Copy out every item below, switching "Grammatik" to "Grammar" and leaving everything else unchanged.
● ● ● ● ● ● ●
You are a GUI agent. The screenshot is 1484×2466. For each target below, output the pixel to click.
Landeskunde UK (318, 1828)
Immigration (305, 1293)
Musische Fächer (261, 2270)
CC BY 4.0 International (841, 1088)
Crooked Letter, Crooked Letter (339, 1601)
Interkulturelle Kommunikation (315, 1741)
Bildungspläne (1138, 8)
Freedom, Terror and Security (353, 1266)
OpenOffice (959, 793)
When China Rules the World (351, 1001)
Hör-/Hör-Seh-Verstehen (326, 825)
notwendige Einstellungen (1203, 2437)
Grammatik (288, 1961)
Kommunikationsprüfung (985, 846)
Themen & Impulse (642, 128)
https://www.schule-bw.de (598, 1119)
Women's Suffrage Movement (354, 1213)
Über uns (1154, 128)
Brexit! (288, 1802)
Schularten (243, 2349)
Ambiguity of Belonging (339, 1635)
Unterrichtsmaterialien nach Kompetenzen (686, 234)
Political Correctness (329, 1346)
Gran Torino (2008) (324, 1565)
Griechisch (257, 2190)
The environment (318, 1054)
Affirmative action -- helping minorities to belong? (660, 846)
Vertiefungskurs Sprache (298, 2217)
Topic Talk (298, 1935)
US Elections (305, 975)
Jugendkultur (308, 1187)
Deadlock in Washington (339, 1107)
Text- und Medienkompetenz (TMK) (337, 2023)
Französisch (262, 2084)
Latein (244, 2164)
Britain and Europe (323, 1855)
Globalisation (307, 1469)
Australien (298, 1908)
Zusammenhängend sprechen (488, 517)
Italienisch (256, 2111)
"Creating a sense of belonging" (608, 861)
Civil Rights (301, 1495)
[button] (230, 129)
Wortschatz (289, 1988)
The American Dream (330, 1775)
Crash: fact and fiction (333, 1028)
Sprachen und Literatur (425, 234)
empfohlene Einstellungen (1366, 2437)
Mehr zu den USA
● ● ● ● ● ● ●
→ **Response to the exercise**
You are a GUI agent. The screenshot is 1484×2466. For each target below, output the pixel to click.
Landeskunde UK (318, 1828)
Immigration (305, 1293)
Musische Fächer (261, 2270)
CC BY 4.0 International (841, 1088)
Crooked Letter, Crooked Letter (339, 1601)
Interkulturelle Kommunikation (315, 1741)
Bildungspläne (1138, 8)
Freedom, Terror and Security (353, 1266)
OpenOffice (959, 793)
When China Rules the World (351, 1001)
Hör-/Hör-Seh-Verstehen (326, 825)
notwendige Einstellungen (1203, 2437)
Grammar (288, 1961)
Kommunikationsprüfung (985, 846)
Themen & Impulse (642, 128)
https://www.schule-bw.de (598, 1119)
Women's Suffrage Movement (354, 1213)
Über uns (1154, 128)
Brexit! (288, 1802)
Schularten (243, 2349)
Ambiguity of Belonging (339, 1635)
Unterrichtsmaterialien nach Kompetenzen (686, 234)
Political Correctness (329, 1346)
Gran Torino (2008) (324, 1565)
Griechisch (257, 2190)
The environment (318, 1054)
Affirmative action -- helping minorities to belong? (660, 846)
Vertiefungskurs Sprache (298, 2217)
Topic Talk (298, 1935)
US Elections (305, 975)
Jugendkultur (308, 1187)
Deadlock in Washington (339, 1107)
Text- und Medienkompetenz (TMK) (337, 2023)
Französisch (262, 2084)
Latein (244, 2164)
Britain and Europe (323, 1855)
Globalisation (307, 1469)
Australien (298, 1908)
Zusammenhängend sprechen (488, 517)
Italienisch (256, 2111)
"Creating a sense of belonging" (608, 861)
Civil Rights (301, 1495)
[button] (230, 129)
Wortschatz (289, 1988)
The American Dream (330, 1775)
Crash: fact and fiction (333, 1028)
Sprachen und Literatur (425, 234)
empfohlene Einstellungen (1366, 2437)
Mehr zu den USA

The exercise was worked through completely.